According to the preliminary figures Nicky had flashed along with the architectural plats for the two properties, Gangsters Limo Service was one of Vegas’s top off-Strip attractions. The concept was raking it in like the 11:00–2:00 A.M. wait line at the Flamingo’s Margaritaville. Had Bugsy Siegel only known that a beachy Cajun-croon guy could be a meal ticket in Vegas, he would have wasted away in Jimmy Buffetland with a margarita headache rather than end up wasted in L.A. with two bullets zapped through his skull. There she was, back to gangland violence again.
Okay. How would she sell Nicky’s new idea?
You go to Gangsters or the Crystal Phoenix hotels and you get a real “ride,” speeding limos trekking tourists back and forth through the underground tunnel past Pirates of the Caribbean–like vignettes of mobsters at play and pay from B to C, Bugsy to Al Capone. Anything mob would flash past your tinted glass “mobmobile” … Chi-Town, the Big Apple, the Big V in the Mojave. Inside you’d be sipping champagne and gulping Glenfiddich. Outside you’d become a spirited-away witness to the bloodiest crimes of the mob era, a CSI tech on speed. Hot cars, hot crimes, hot times.
Did she have a commercially twisted mind, or what?
What would Matt think?
Nowadays?
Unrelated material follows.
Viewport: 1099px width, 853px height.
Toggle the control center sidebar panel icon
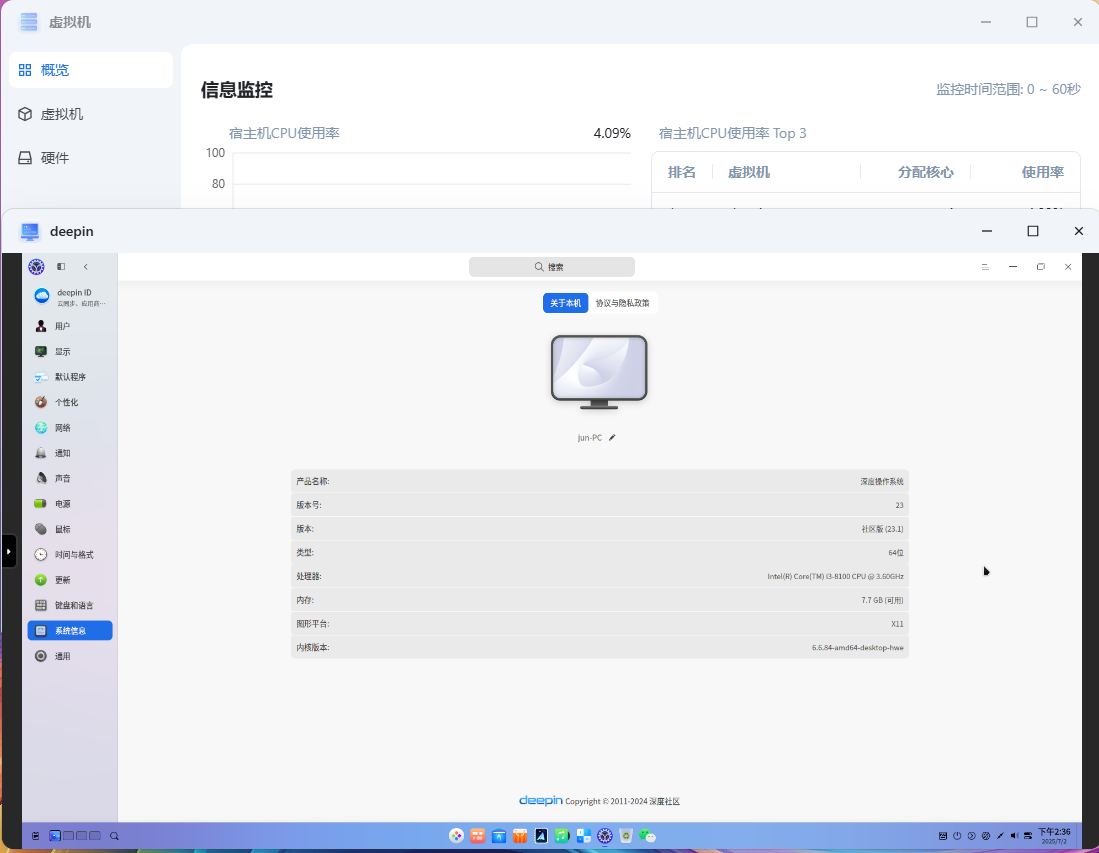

He would totally get it.
And Max?
He would think she was unsafe at any speed, as usual.
But surely not as much as he would be, if he was still alive.
Again with the macabre thoughts!
A ghostly waft on her calf made Temple jump and look down.
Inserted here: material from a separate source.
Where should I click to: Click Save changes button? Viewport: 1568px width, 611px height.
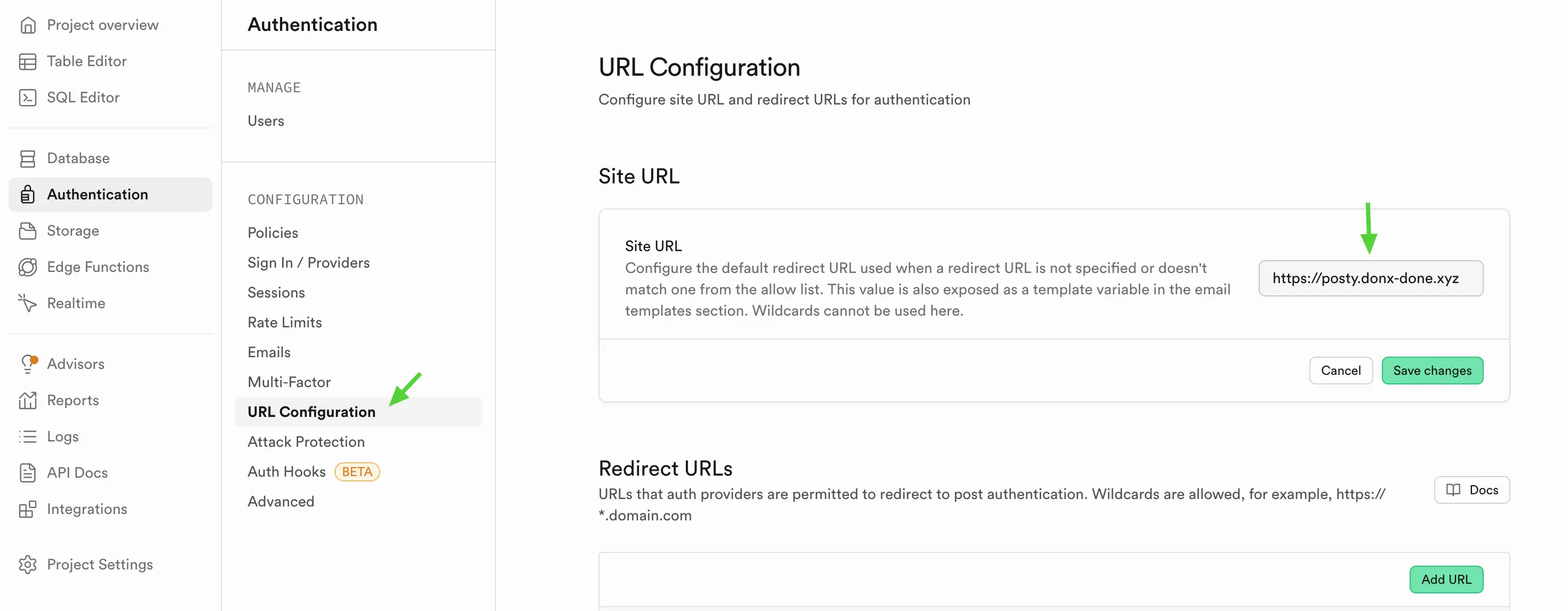point(1432,371)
A black cat was waiting to cross her path. Not Louie. Midnight Louise was standing at her feet, swishing her plumy black tail. Midnight Louise’s coat was far too long to have left the skimpy black hair on the chartreuse chair, though. That was a souvenir of Mr. Midnight himself.
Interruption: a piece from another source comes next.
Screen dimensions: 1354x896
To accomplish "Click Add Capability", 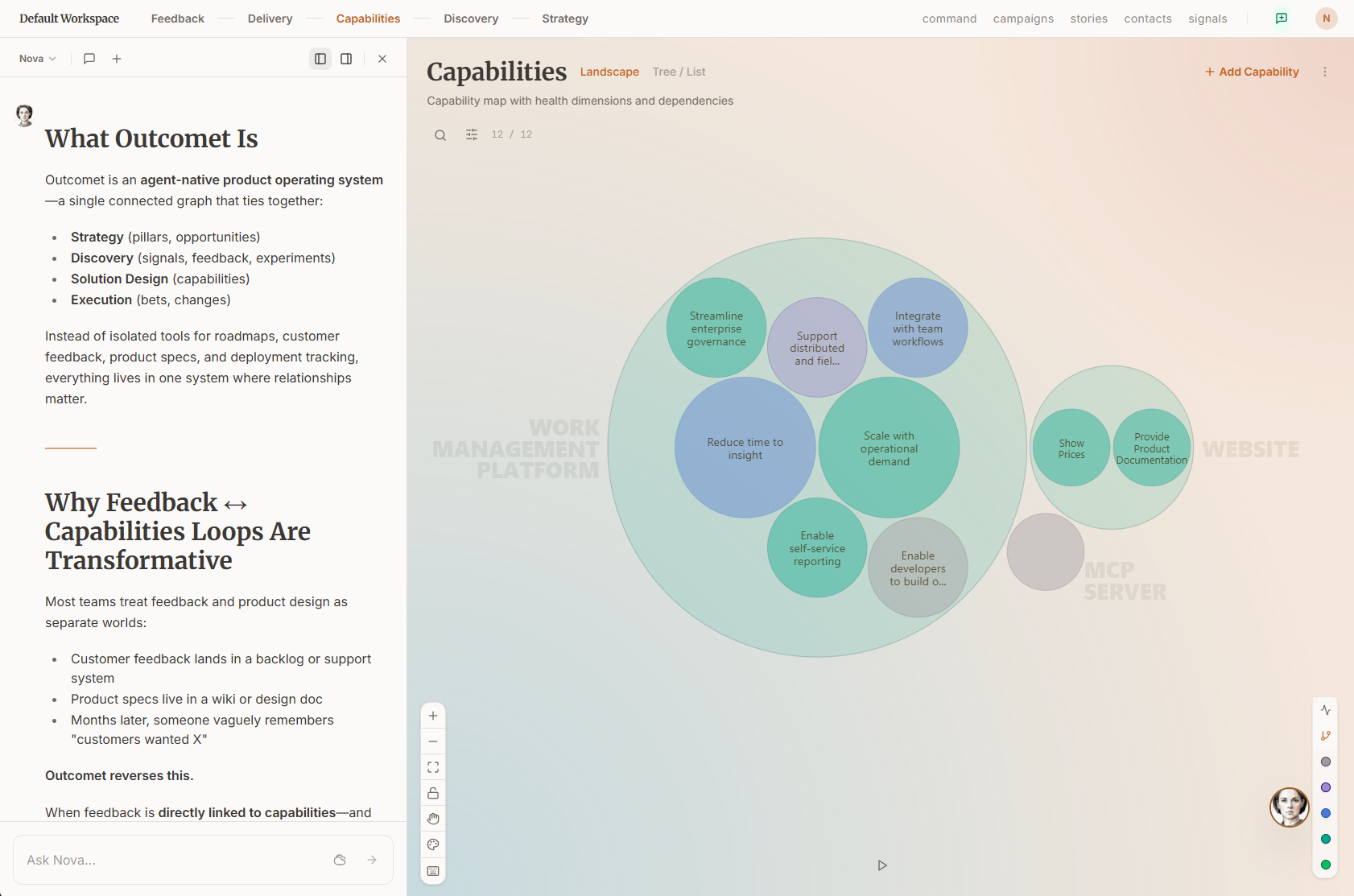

Temple had to wonder if he still visited here, and visited Midnight Louise, here. The female cat had not been in sight when Temple entered. She’d looked the place over.
Temple studied the closed door to the hallway. It didn’t look completely closed, but she had drawn it fully shut.
Someone had let the cat in after she arrived.
Midnight Louise was the house cat now; maybe she’d made a deal with the house ghost. The suite was always on the chilly side, and now was no exception. Goosebumps stippled Temple’s arms.
She picked up her tote bag and walked out the slightly open door into the hall. She turned back to see Midnight Louise curled up on the (warmed-up) chair seat she’d left. The blinds seemed slanted at a more-open angle to allow light to stripe Louise’s languid form. The gray satin drapes on the left where the blind cords would be were stirring, almost taking shape as if someone was hiding behind them… .
Temple pushed the suite door almost shut, just enough for a cat to paw ajar and get out.
Five steps down the hall, she heard the gentle click of it closing.
Not her business.
Merciless Tenders
“Woo,” Max mocked as he stretched to full length outside the Mondeo’s driver’s side door and took a long look around. “ ‘I dreamt I went to Manderley again.’ ”
He smiled at Gandolph, who got the Daphne du Maurier reference right off.
“So you remember the creepy manor house in that forties suspense movie? When I see iron gates and red brick grandeur, I always wonder, mansion or prison?”
Max studied the place.
“The Convent of the Little Flower looks more forbidding than one would think from the quaint name. Good thing we stopped for lunch and a chance to fill our bladders with ale and empty them. I bet the nuns inside could make a hardened felon piss his pants, if I recall my fleeting memories of the good sisters in grade school.”